Important prerequisite for the development of nano-components for data storage and sensor technology / Publication in Nature Communications
Researchers at Johannes Gutenberg University Mainz (JGU) have achieved a major breakthrough in the development of methods of information processing in nanomagnets. Using a new trick, they have been able to induce synchronous motion of the domain walls in a ferromagnetic nanowire.
This involved applying a pulsed magnetic field that was perpendicular to the plane of the domain walls. "This is a radically new solution," explained Professor Mathias Kläui of the Institute of Physics of Johannes Gutenberg University Mainz. "It enables us to move domain walls synchronously over a relatively large distance without them returning to their original position."
This is essential for permanent data storage, because data would otherwise be lost if domain walls were not collectively displaced in a controlled manner. The research was carried out in cooperation with the working groups of Professor Stefan Eisebitt at TU Berlin and Professor Gisela Schütz of the Max Planck Institute for Intelligent Systems in Stuttgart. The results were published in the journal Nature Communications at the end of March.

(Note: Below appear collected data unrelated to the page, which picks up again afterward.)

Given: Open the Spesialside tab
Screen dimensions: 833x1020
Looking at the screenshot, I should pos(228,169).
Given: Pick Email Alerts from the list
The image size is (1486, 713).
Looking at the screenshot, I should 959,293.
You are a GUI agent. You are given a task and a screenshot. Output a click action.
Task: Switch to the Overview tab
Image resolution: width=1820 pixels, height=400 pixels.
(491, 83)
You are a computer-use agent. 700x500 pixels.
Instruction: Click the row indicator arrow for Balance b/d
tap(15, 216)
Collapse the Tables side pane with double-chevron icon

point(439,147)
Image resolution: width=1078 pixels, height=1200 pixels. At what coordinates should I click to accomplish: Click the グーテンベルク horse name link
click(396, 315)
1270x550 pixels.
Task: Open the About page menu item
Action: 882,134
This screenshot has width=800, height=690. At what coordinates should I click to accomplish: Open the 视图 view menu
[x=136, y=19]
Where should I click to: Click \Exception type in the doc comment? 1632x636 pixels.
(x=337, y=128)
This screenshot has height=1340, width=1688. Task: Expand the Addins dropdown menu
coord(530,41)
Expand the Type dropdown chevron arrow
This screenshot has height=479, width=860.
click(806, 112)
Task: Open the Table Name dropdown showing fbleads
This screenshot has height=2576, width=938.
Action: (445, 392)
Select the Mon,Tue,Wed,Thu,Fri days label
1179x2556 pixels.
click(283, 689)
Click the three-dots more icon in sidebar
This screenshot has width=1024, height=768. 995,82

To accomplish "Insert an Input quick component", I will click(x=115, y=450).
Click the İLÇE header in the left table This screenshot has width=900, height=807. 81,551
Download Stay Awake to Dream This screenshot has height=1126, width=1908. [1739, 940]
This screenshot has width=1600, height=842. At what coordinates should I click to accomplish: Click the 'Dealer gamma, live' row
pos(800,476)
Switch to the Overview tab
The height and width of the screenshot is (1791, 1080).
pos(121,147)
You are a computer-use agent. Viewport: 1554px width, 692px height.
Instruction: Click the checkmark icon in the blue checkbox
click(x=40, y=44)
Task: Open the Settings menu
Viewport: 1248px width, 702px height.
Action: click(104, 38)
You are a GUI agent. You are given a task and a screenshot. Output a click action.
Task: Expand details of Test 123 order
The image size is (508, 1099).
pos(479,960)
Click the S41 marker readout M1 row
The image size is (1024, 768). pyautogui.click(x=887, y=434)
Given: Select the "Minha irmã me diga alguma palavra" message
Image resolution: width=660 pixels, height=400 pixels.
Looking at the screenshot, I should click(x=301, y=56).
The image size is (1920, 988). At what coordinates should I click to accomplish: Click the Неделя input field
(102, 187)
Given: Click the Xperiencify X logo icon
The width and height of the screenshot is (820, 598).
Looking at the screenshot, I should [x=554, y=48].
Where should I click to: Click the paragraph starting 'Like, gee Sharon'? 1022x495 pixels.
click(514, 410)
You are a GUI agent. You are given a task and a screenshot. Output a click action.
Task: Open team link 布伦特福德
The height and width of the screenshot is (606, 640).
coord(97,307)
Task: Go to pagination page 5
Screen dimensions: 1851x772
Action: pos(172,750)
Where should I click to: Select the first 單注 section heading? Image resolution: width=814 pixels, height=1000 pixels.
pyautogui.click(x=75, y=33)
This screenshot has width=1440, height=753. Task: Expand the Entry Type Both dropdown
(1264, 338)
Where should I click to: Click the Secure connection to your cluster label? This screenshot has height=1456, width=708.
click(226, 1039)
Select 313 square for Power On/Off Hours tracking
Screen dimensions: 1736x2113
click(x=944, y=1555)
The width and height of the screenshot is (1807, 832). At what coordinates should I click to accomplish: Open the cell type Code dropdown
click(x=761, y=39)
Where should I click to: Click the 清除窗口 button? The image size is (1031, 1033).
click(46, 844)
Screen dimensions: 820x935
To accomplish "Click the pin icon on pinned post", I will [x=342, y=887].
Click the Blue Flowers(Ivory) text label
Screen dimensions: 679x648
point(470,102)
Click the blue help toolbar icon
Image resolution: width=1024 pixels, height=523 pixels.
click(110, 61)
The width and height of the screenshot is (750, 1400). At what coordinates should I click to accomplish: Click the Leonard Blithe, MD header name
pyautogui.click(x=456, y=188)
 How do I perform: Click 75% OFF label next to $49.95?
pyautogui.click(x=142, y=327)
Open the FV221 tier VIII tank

Magnetic nanowires have small regions of uniform magnetization called domains, which can be used as storage units (bits). The site where domains of different alignment meet each other is called a domain wall. Information can be stored in the domain, and read and processed by means of the movement of the domain walls.
The method has the great advantage that the information – as in the case of magnetic data storage in general – cannot be easily lost. This contrasts with semiconductor-based storage systems, such as RAM in PCs, which lose all stored information without power. In addition, no fragile moving parts are required such as the read/write head of a hard disk.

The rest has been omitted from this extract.